Eight Euro-MPs will be chosen for the North-West from a regional list of candidates put forward by each party according to a system of proportional representation.

The ballot paper will have list of the candidates for each party but each person who turns up at the polling station can only vote once for the party of their choice, putting a cross in a box next to its name and list of candidates.

The votes are then totted up and the eight Euro-MPs are chosen using a special 'D'Hondt' formula with the number of candidates elected for each party based on the proportion of votes each receives in the region.

The actual Euro-MPs for each region are selected in order from each party's regional list of candidates with number one first, number two second and so on.

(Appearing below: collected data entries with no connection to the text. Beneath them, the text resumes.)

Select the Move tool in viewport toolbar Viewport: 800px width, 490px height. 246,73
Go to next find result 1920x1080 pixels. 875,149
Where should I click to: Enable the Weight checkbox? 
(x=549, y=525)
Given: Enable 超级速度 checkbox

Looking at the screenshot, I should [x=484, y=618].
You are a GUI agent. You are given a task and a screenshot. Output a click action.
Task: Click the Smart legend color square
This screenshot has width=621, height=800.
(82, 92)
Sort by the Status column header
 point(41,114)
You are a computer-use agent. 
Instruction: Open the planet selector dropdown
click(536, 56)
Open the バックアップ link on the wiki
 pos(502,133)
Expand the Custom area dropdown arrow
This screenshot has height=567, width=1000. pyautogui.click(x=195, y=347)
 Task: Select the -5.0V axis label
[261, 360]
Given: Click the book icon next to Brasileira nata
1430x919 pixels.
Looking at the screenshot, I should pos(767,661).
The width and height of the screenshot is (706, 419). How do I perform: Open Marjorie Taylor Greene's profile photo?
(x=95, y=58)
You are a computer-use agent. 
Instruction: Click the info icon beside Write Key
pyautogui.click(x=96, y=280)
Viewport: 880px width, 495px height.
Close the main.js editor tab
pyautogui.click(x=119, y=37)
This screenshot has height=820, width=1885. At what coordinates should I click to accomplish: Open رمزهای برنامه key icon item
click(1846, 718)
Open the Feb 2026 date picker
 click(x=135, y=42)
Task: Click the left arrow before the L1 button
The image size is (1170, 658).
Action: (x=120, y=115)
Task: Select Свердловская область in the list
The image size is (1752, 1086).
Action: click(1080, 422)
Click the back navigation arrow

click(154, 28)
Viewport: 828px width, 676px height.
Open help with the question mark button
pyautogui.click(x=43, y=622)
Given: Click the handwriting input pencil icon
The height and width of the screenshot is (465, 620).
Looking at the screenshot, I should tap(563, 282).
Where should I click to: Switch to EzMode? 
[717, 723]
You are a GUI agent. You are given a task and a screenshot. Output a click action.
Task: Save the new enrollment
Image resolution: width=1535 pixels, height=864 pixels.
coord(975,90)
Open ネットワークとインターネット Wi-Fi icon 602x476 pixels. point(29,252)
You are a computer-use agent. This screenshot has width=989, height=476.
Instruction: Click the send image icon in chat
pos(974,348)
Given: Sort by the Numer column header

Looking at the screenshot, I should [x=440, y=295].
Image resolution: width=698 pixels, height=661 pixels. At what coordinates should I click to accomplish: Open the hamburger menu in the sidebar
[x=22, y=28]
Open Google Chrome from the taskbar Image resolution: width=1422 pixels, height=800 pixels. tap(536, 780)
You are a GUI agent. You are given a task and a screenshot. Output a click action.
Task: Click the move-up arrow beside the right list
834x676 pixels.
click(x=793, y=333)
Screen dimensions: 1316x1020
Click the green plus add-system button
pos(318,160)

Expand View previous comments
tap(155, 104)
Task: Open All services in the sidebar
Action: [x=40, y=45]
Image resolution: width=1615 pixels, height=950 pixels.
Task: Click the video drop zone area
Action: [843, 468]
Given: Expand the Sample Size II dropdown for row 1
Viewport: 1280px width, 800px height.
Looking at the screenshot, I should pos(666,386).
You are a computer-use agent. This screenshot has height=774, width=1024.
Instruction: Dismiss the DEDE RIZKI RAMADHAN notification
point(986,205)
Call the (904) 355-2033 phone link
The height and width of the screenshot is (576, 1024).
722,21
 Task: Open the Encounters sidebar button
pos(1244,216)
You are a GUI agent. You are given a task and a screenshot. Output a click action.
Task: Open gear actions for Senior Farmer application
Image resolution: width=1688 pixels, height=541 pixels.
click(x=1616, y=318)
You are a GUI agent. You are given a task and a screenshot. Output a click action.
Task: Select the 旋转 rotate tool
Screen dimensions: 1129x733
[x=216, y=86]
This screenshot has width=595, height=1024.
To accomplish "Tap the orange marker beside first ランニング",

To be sure of at at least one MEP, a party needs 12.5 per cent of the votes.

THE CANDIDATES LIST

Change UK: Andrea Cooper, Dan Price, Arun Banerji, Michael Taylor, Philippa Olive, Victoria Desmond, Andrew Graystone, Elisabeth Knight.

Conservative: Sajjad Karim, Kevin Beaty, Jane Howard, Arnold Saunders, Wendy Maisey, Thomas Lord, Anthony Pickles, Attika Choudhary

English Democrats: Stephen Morris, Valerie Morris.

Green: Gina Dowding, Wendy Olsen, Jessica Northey, Geraldine Coggins, Rosie Mills, Astrid Johnson, Daniel Jerrome, James Booth.

Labour: Theresa Griffin, Julie Ward, Wajid Khan, Erica Lewis, David Brennan, Claire Cozler, Saf Ismail, Yvonne Tennant.

Liberal Democrats: Chris Davies, Jane Brophy, Helen Foster-Grime, Anna Fryer, Sam Al-Hamdani, Rebecca Forrest, John Studholme, Frederick Van Mierlo.

The Brexit Party: Claire Fox, Henrik Overgaard Nielsen, David Bull, Gary Harvey, Ajay Jagota, Elizabeth Babade, Sally Bate, John Kelly.

UK European Union Party: Sophie Larroque.

UKIP: Adam Richardson, Jeff Armstrong, Fiona Mills, Nathan Ryding, Michael Felse, Ben Fryer, John Booker, Alexander Craig.

Independent: Mohmmad Aslam, Tommy Robinson.